Agence France-Presse, Czech Prime Minister Mirek Topolanek on June 5 said his country should benefit from U.S. technology if part of an American anti-missile defense system is set up on Czech soil.
“The United States is the world’s innovation leader. It is dominant in science. I exaggerate perhaps, but this cooperation in technology, in science, in innovation, is in some way our condition for the construction of the anti-missile defence system on our territory,” Topolanek said during a joint news conference with U.S. President George W. Bush and his Czech counterpart, Vaclav Klaus. “We see this as very important not only for anti-missile defence in itself but also for relations between the Czech Republic and the United States.”
Washington formally asked Prague and Warsaw in January to participate in the rollout of its anti-missile defense system in Central Europe.
The Czech Republic was asked to host a tracking radar while 10 interceptor missiles are earmarked for neighboring Poland.
President Bush made Prague the first stop on a six-nation European tour which will also include the G-8 summit in Germany and a visit to Poland.
Opinion polls show around two-thirds of Czechs are opposed to locating the U.S. base on their soil.

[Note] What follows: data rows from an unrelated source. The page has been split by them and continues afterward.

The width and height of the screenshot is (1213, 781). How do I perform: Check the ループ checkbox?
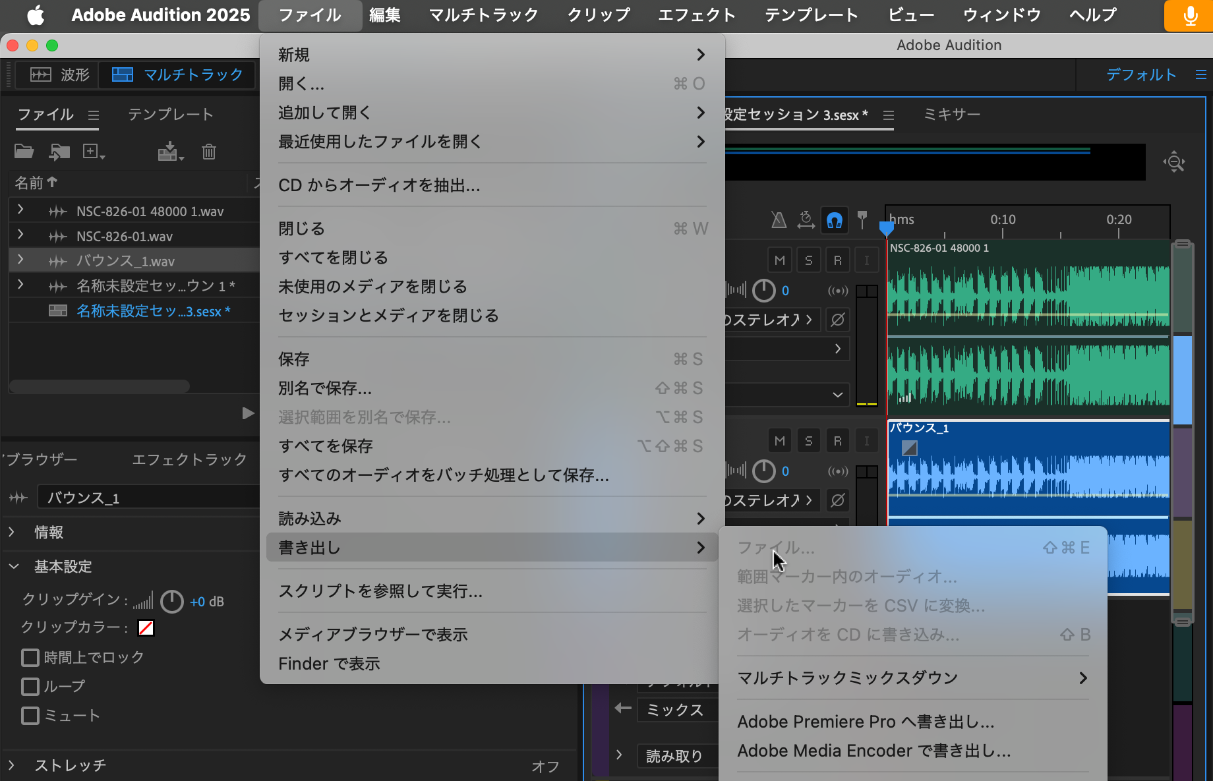click(30, 686)
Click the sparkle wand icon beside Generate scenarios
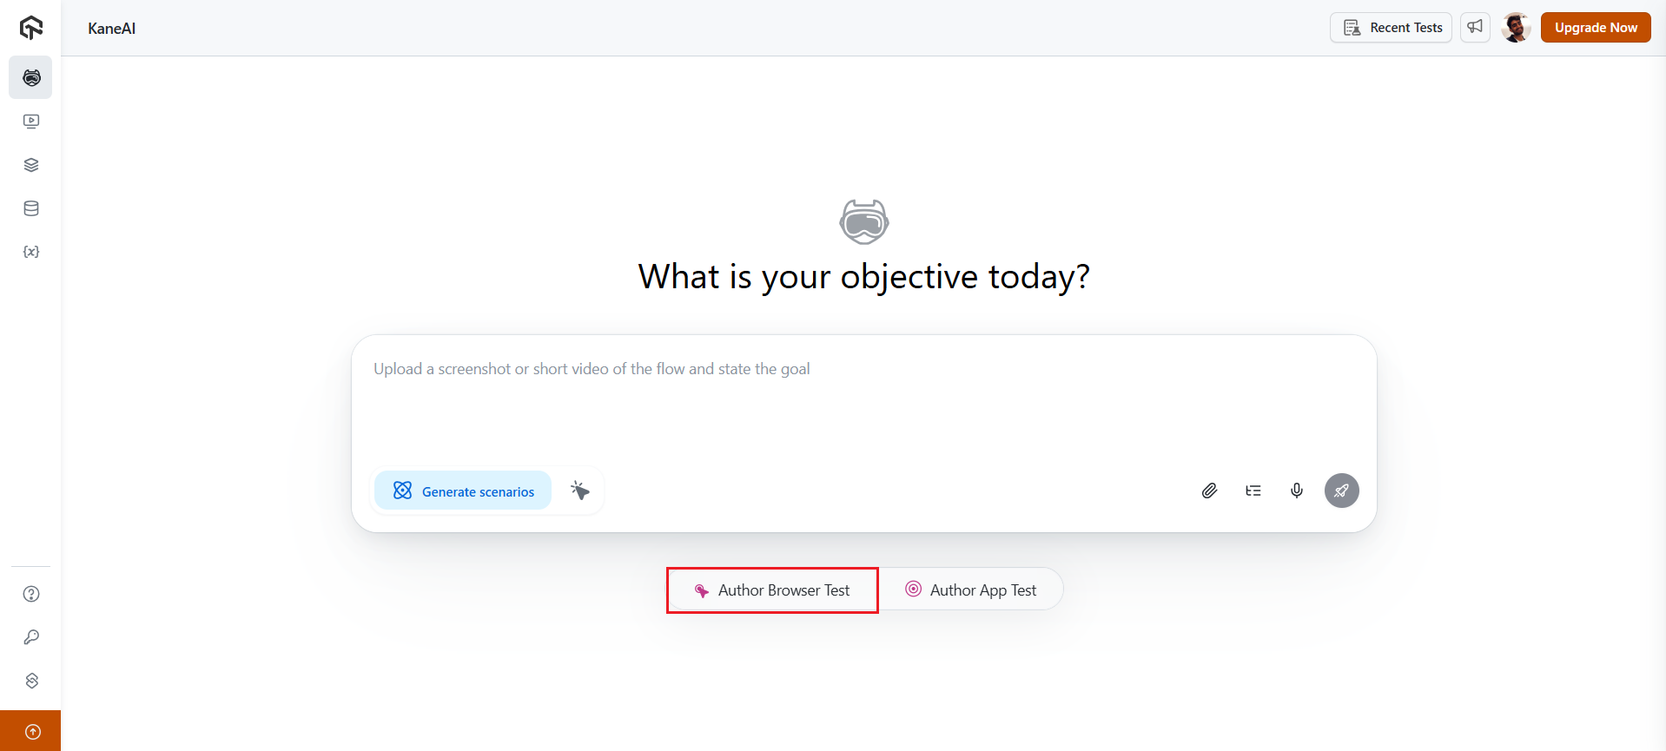Screen dimensions: 1666x751 pos(579,491)
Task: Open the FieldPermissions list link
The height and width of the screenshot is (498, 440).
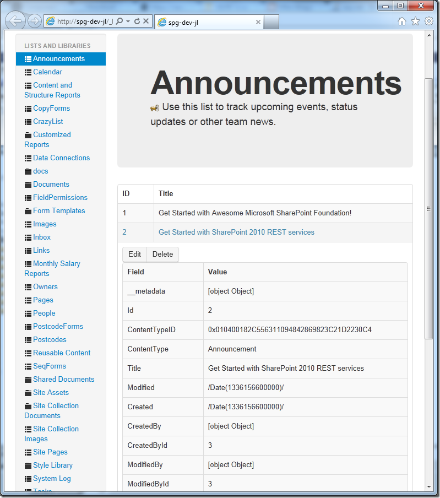Action: [60, 197]
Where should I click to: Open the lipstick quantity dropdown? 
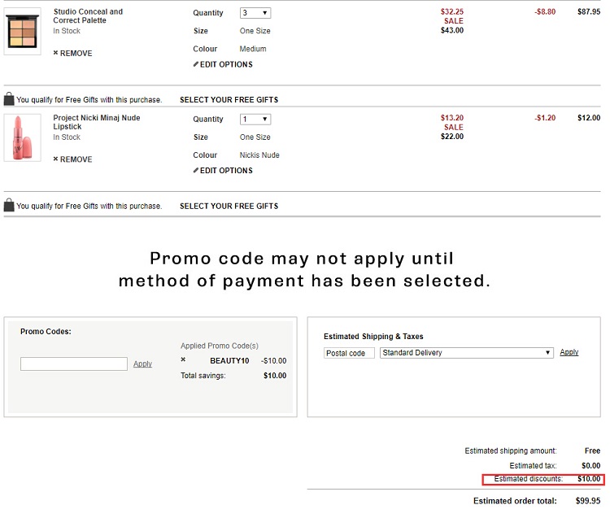coord(255,119)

“We have warned our guest that it is very important to gain maximum support from Czech public opinion which is very sensitive,” Klaus declared during the news conference. “It is very important that President Bush has promised to make the maximum effort to explain [the program] to Russia.”
The extension of the U.S. anti-missile shield to the former two Soviet satellite countries has created anger in Russia with Moscow threatening to point its missiles at Europe if the project goes ahead.
Bilateral negotiations between Prague and Washington over the radar base should continue for several months before the two sides might be ready to sign an agreement next year.
During preliminary negotiations in May, the Czechs called for assurances that top army officers be allowed at the base and that the radar’s images be supplied on-line to it and NATO headquarters.